Supplies struggle: Wealthy Manhattan residents descend on East End early due to COVID-19

The coronavirus outbreak has prompted many Manhattan residents to head out east to their summer homes to try and weather the storm.
Gail Simmons likened the influx of city residents in the Hamptons to "locusts" that "stripped everything bare." The lifelong South Fork resident says people like her are used to a summer tourism boom, but this was much different.
Many year-round East End residents have been laid off and are having trouble finding food and basic supplies because they say they were gobbled up by the wealthy.
"I don't think anybody wants to say that they're not allowed to be here. They own their houses and they pay taxes. But, they're secondary homeowners and we've got a whole primary community out there that's just existing," says Simmons.
Realtor Vincent Abbate says people across his profession are getting inundated with calls and emails from city residents all with the same message: "We need to move in immediately."
"They want to escape the city and hunker down for the next one to two months to figure out where this thing is going to lead," says Abbate.

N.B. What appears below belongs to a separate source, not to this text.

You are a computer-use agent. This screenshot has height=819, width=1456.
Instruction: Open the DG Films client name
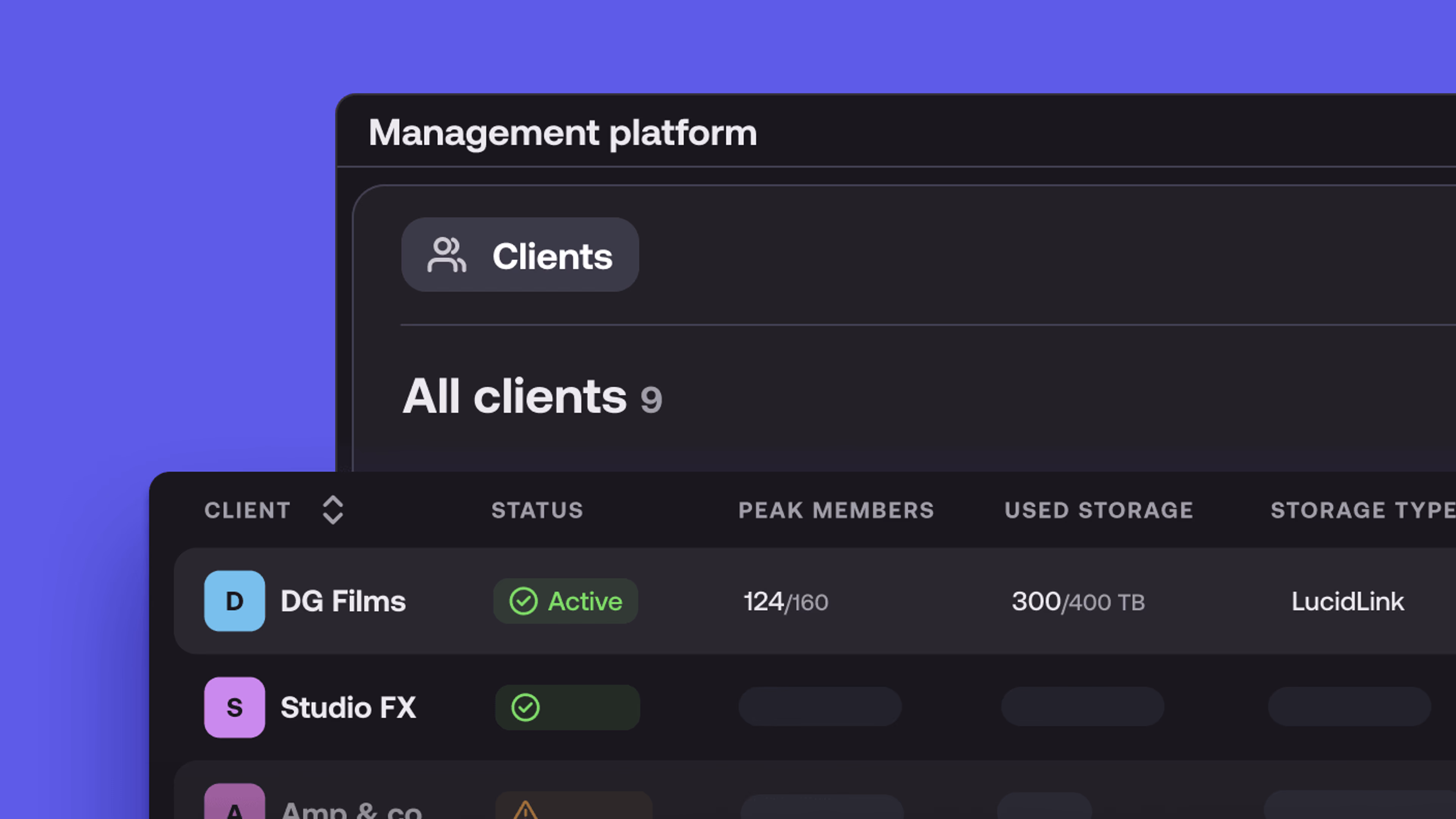tap(343, 601)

For businesses in the Hamptons, this is a slow time of year to begin with, and the health scare made it even worse. But with out-of-towners arriving, they're seeing an increase.

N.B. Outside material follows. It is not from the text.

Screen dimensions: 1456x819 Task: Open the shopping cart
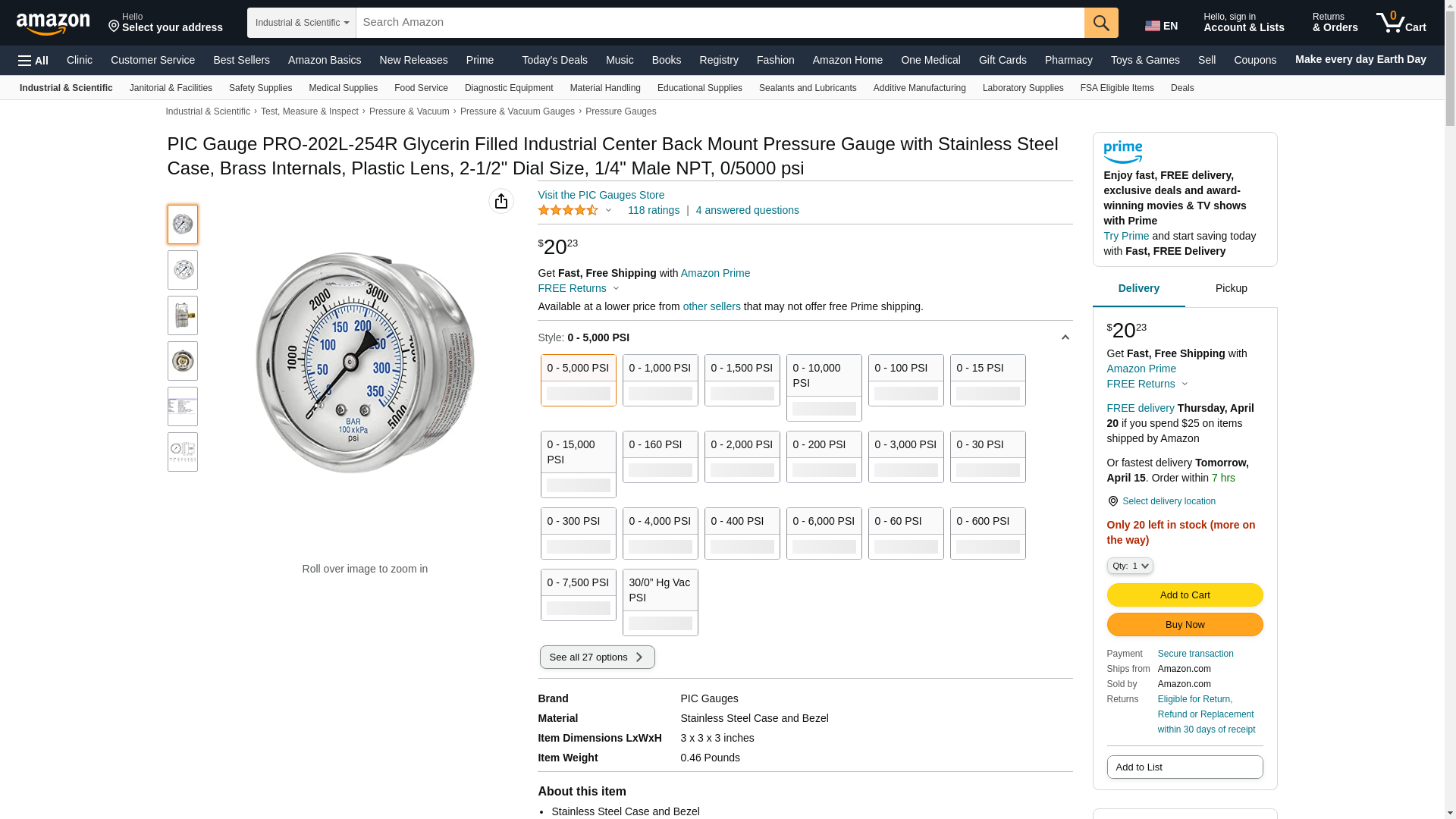(x=1401, y=23)
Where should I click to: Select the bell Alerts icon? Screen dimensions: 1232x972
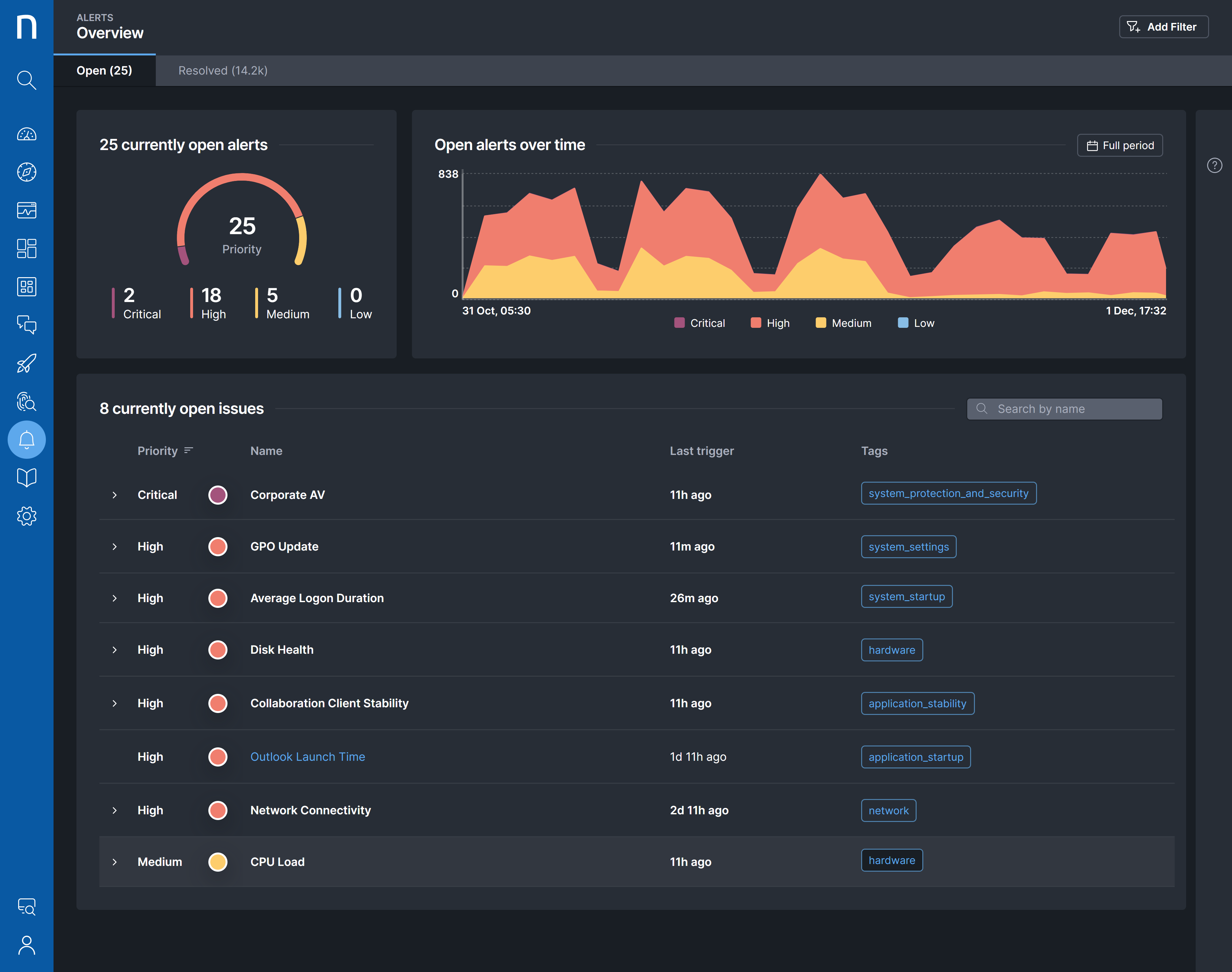coord(26,439)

"Our business was typically 50/50, eat in and takeout," says Keith Davies, owner of The Golden Pear. "So all the eat-in business is gone. But the takeout business did increase by the Manhattanites, customers that we don't see really until summertime."
If this trend continues through summer, locals hope everyone finds a way to coexist.
"I'm not saying that we're not grateful that they come out and spend a lot of money," says Simmons. "But this is just not the time."